Even if we were to start addressing the issues on education from tomorrow, we have a huge problem on our hand. Our first big problem is the rush towards education. According to the World Bank, enrollment in Tertiary education in India which includes degrees, masters and others has doubled in the last 15 years. Although the rush towards education in a country is a good sign, it is not a good sign when the majority of the education provided is of poor quality. This make the people taking up this education unemployable. Considering the fact that Institutes charge quite a lot of money for courses today, the difference between what you pay for your education and what you finally get out of it becomes a major issue.  These are issues which will affect the very core of our society, particularly since statistics show that, over 90 per cent of job seekers who are unemployed are below 30 years of age.

Our second bigger problem is the phenomenal increase in the size of the market for education. World Bank statistics show that agriculture in India contributes 17 per cent to India’s GDP while industry and services 83 per cent.  By deduction, it will be assumed that this 83 per cent is where the jobs are. And since education is a must for jobs in this 83 per cent sector, the rush to get education will get even greater. The World Bank also states that 60 per cent of the Indian workforce is in agriculture. This is the nuclear bomb that is staring at us in the face. With non-agriculture providing 83 per cent of Indian GDP, what are we going to do when the 60 per cent start moving into the education market, because they realise they need education to get jobs.

We will have a huge mass of unemployed people. India from becoming a country with 60 per cent in the agricultural sector  in 2010 will become a country in 2050 with the largest unemployment rates in world history. All a recipe for increased crime, reduced investment, social upheaval, and other problems most of us cannot even think of at present.


But where does this leave us?  India is praised as the largest democracy in the world. But we do not need democracy in education. We need discipline and regulation. We are already in a major mess. A recent NASSCOM survey in Maharashtra which has good universities found that only 25-30 per cent of graduates passing out of universities were employable.  The Maharashtra government was concerned, and asked universities to revise syllabus, and stress on quality. But the government would have done better to find out just how this problem came about in the first place and try and redress those issues. Just pontificating on a few buzzwords will not solve our problems. As of 2008, India’s post-secondary high schools offer only enough seats for 7 per cent of India’s college-age population, 25 per cent of teaching positions nationwide are vacant, and 57 per cent of college professors lack either a master’s or PhD degree.

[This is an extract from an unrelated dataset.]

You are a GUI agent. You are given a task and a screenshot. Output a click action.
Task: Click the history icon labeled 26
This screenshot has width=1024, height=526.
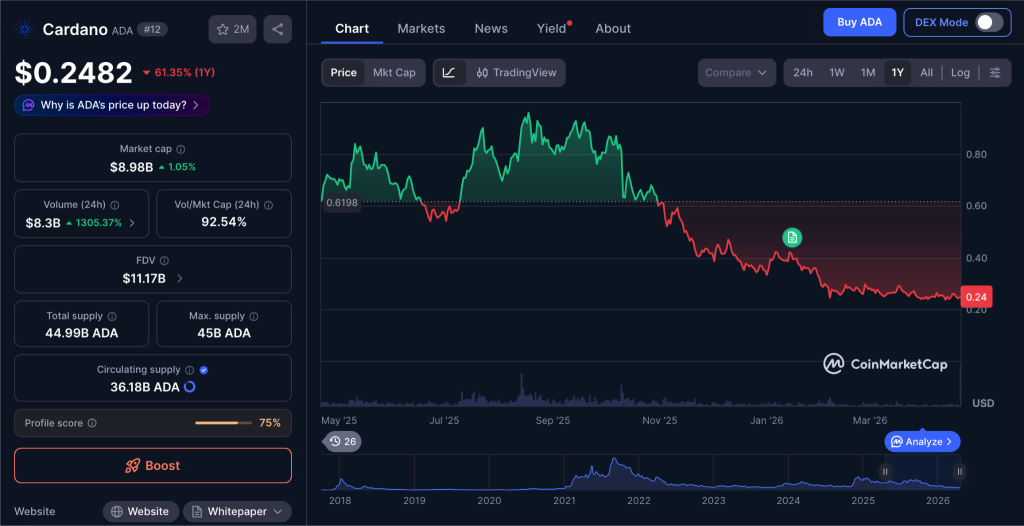click(x=342, y=441)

The solutions to our problems are not very difficult to envisage.  We urgently need autonomous regulatory bodies that have no political interference. The financials of these bodies must come from a corpus which makes them immune to corruption. The officials of the regulatory bodies must not be government or public officials, or government appointees’.  Then we have a chance at proper regulation. These regulatory bodies must  govern every sector of education. At present we have different bodies for different sectors like the UGC for Universities, AICTE for technical education, and so forth. But they all have different structures and different ways of working. We are talking of a single structure for each regulatory body. Levels of transparency must be kept at a high level.
 It can be done. If Narayan Murthy could do it at Infosys with over a lakh employees, why can’t it be done with a few regulatory bodies that governs probably the most important sector in the country today? Let us hope it happens sooner than later. After all, we would all like to live in an employers paradise, rather than an employees’ purgatory.

Joseph Rasquinha and Mohammed Zaheer Hussain, run Truemen Management Consultancy Services, a Six Sigma Recruitment Consultancy in Bangalore.